Clearly the challenge was to get a handle on the permits issued for individual systems, the monitoring and maintenance required, whether the systems were being properly maintained and if they were functioning as anticipated. “We knew the town boards of health didn’t have the manpower to track these things,” says Rask, “so we started our own database using Microsoft Access and data collected from individual towns.”
Enter Web-Based Tracking
The effort it can sometimes take for a town like Warren, VT, to sensitize the community to wastewater managements problems, then get a cohesive plan in place and systems installed can obscure the realization that the real work comes afterward, in tracking and monitoring maintenance and performance. But Justin Jobin, environmental scientist for the town of Jamestown, RI, thinks tracking is critical to management of both conventional and I/A systems. “Too many communities have an ordinance, which spells out their requirements, but they don’t have the ability to track whether what’s installed meets those requirements. You can have the best inspection report in the world, but if it’s just sitting in a pile on a desk you’re not accomplishing anything. What you need is a tracking program that’s going to evolve with the needs of the town.”

## Record list:

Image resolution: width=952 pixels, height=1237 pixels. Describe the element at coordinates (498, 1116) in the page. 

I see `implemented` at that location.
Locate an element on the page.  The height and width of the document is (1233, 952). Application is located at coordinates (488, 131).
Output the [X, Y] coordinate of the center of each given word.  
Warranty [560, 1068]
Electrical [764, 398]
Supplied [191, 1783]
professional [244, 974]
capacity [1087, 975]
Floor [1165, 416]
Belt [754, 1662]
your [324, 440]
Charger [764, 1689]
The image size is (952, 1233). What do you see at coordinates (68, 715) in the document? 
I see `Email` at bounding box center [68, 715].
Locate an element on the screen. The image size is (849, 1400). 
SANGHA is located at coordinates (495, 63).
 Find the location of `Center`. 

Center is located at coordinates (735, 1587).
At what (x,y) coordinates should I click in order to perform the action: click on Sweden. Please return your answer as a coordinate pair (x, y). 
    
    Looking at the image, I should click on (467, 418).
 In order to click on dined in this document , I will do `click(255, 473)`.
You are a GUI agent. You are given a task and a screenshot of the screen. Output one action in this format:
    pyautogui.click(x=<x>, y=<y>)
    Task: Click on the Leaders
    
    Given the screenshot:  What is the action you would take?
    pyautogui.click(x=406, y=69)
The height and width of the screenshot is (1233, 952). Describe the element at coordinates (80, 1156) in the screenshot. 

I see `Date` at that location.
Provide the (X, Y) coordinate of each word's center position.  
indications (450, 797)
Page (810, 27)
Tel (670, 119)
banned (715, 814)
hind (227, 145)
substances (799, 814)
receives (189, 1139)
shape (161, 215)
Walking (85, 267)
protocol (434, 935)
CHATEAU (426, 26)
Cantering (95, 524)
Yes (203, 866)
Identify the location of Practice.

## Task instructions:
Please continue the passage on tracking wastewater system maintenance, picking up right after its final sentence.

## Answer to this exercise:
For five years Jamestown has been using a Web-based database designed by Carmody Data Systems Inc. in Deforest, WI. Carmody became involved in the onsite business as a result of a contract with Wood County, WI, which originally adopted the Carmody database to track maintenance of a limited population of holding tanks installed after 1985. Today it is using it to manage and maintain all of the county’s 12,000 onsite systems regardless of installation date or system type. The Web-based database is also being used by Key West, FL, in circumstances Carmody describes as similar to those on the cape.
“The concept of management sounds simple,” says company founder, Scott Carmody, “but it’s actually very complex. Maintenance is part of the challenge, but the first thing that has to be accomplished is identifying the problem on an individual system level. On Cape Cod it was not a one-size-fits-all, so what we had to do was start by giving Barnstable County the ability to track who’s doing what to each property. At first glance we wanted to make sure the systems were getting serviced properly. Properly at this first stage means the system is being serviced according to what’s required by its permit.”
“The second step,” says Carmody, “is to go back and look at failing systems and begin to ask why. The goal is to target the problem areas.”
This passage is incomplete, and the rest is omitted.